#### SOURCE MATERIAL ####
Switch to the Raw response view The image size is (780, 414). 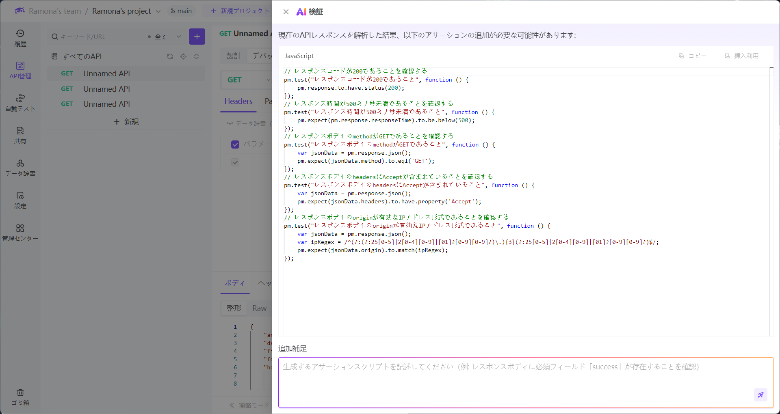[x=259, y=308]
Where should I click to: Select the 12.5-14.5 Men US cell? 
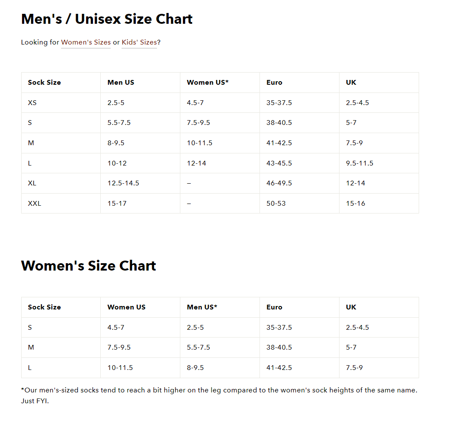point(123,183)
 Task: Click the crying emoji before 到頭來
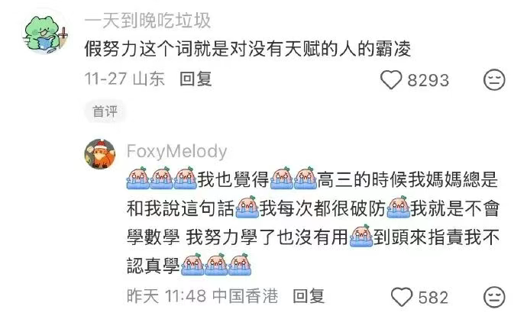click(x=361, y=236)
####
#### SOURCE MATERIAL ####
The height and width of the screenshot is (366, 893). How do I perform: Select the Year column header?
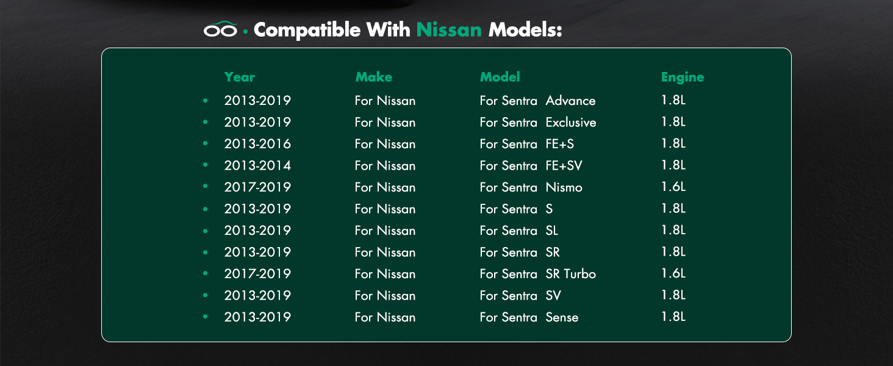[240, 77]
####
#### SOURCE MATERIAL ####
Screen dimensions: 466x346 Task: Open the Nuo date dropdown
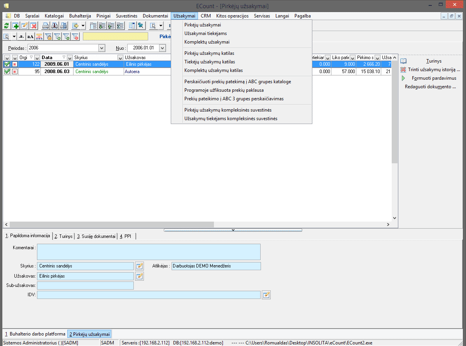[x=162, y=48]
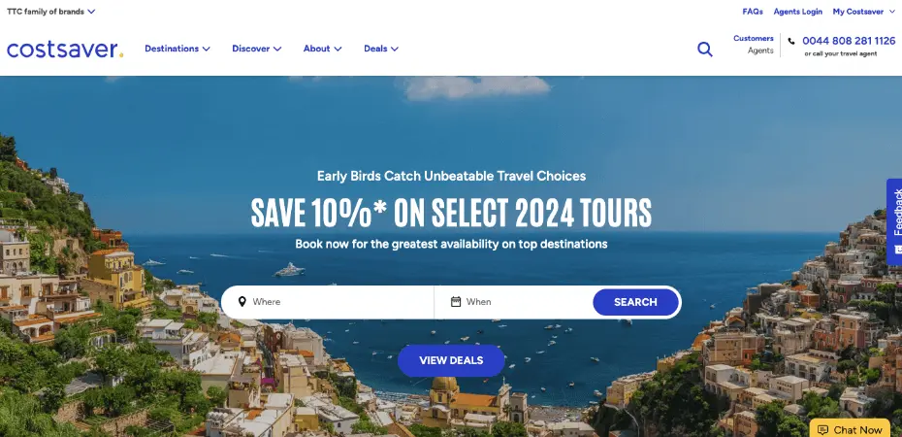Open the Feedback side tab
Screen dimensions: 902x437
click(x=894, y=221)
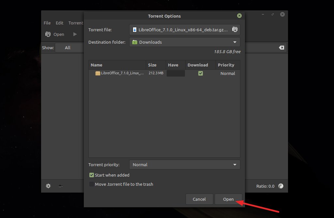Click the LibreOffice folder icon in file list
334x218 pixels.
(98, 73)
####
- **SET EXERCISE**:
Copy the lines word for word, starting at the line that contains "Where should I" and ending at the line that contains "click(x=361, y=236)". Leave the pictures out.

- **CORRECT RESPONSE**:
Where should I click to: Select the 12.5-14.5 Men US cell? 
point(123,183)
 Task: Click the crying emoji before 到頭來
click(x=361, y=236)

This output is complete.